What?
Leo Bloom is referring to hurricanes in Hertford, Hereford, and Hampshire.
Is he? I assumed it was a reference to H.M.S. Pinafore–perhaps conflated with the “orphan-often” joke from Pirates of Penzance.
I have read that the pronunciation of “despicable” changed as a direct result of Daffy Duck cartoons. Allegedly, the correct pronunciation had the stress on the first syllable. When Daffy Duck used his catchphrase, “You’re despicable”, stressing it on the second syllable, at least part of the joke was supposed to be that he was mispronouncing it. But because these cartoons were being watched by children, who had no reason to even know the word independently of hearing Daffy say it, they didn’t realize his pronunciation was wrong and instead grew up pronouncing it his way. Then their children grew up hearing it that way, and by now, the old pronunciation has disappeared and Daffy Duck’s mispronunciation is now the standard.

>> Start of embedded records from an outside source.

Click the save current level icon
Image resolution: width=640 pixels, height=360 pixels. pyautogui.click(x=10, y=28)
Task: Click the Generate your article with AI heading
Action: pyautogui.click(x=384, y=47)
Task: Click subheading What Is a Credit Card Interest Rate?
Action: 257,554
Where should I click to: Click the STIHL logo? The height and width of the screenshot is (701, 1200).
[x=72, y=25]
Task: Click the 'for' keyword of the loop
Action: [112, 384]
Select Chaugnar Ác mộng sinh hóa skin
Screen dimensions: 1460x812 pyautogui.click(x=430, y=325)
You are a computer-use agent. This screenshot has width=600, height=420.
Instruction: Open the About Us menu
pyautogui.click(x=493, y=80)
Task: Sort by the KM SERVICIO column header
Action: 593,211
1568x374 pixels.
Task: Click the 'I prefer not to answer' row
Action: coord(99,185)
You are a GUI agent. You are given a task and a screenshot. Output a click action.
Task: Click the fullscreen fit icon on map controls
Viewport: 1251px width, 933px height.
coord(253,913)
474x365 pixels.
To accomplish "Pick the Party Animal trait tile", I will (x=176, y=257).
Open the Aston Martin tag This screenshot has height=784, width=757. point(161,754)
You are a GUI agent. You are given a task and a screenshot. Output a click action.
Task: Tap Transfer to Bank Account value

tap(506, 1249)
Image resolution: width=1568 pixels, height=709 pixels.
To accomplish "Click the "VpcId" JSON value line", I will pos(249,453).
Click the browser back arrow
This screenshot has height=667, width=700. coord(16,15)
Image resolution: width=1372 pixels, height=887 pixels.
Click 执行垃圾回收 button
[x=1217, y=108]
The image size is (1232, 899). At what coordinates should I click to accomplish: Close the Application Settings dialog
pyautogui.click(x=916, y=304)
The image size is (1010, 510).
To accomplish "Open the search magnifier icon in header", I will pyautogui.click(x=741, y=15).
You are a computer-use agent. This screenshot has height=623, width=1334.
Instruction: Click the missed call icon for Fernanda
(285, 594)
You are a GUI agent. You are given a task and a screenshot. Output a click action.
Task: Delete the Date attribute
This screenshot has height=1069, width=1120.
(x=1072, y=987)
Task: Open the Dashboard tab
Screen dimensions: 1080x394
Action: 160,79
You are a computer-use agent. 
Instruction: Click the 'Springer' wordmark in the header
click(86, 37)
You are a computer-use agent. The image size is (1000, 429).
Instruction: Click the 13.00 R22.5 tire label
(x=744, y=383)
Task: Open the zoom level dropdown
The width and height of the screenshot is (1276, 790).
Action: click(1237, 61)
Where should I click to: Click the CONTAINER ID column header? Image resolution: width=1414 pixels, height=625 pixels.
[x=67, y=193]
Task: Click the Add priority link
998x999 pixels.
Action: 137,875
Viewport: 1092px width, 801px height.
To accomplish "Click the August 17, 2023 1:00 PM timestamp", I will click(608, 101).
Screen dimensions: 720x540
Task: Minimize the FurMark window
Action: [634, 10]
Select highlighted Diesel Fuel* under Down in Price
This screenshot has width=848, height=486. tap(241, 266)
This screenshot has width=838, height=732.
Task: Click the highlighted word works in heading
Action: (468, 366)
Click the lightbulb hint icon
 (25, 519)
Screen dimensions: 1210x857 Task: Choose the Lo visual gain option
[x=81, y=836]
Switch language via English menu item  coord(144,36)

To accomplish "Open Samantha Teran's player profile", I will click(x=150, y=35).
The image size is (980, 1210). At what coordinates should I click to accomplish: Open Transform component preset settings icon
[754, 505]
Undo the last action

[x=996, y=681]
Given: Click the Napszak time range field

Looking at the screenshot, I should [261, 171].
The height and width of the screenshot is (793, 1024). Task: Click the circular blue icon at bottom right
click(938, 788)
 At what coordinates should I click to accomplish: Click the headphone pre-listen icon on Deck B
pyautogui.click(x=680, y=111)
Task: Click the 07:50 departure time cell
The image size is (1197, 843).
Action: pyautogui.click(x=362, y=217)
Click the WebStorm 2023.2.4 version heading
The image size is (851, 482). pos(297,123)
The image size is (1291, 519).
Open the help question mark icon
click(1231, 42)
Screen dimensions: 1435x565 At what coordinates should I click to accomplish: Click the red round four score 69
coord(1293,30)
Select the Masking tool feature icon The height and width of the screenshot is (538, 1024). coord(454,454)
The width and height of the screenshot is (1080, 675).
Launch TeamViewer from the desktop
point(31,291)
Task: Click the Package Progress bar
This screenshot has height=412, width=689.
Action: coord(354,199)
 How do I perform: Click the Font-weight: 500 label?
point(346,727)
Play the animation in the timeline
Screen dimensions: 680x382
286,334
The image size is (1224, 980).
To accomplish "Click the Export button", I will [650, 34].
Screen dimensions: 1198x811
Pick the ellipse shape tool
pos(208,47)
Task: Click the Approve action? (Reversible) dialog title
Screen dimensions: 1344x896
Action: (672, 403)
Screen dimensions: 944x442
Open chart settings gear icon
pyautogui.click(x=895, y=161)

Or that’s the story, anyway. I don’t know whether linguists consider it accurate or not. I have my doubts; apart from anything else, those children’s parents would have known how it was supposed to be pronounced, and would have been able to correct the children when they heard them pronouncing it wrong. Even if it the correction didn’t take for all of them, I’d have expected at worst that there would be two variant pronunciations floating around. But if the story is true, then that means that a new pronunciation supplanted the old pronunciation so thoroughly that most people are unaware it was ever pronounced differently, and that within the lifetime of people who are still alive.
If that really is possible, then it goes a long way toward explaining how pronunciations can change so drastically. If a pronunciation can change within a single human lifetime so thoroughly that very few people are even aware that it has changed, then it would be impossible to keep pronunciations static.
This story is so good I don’t want to hear from any linguist who thinks he knows better. Never heard it before though. In my household btw, everyone who uses that word even includes Daffy’s lisping s without thinking. (Tv and film quotes are an essential part of our household culture, obviously).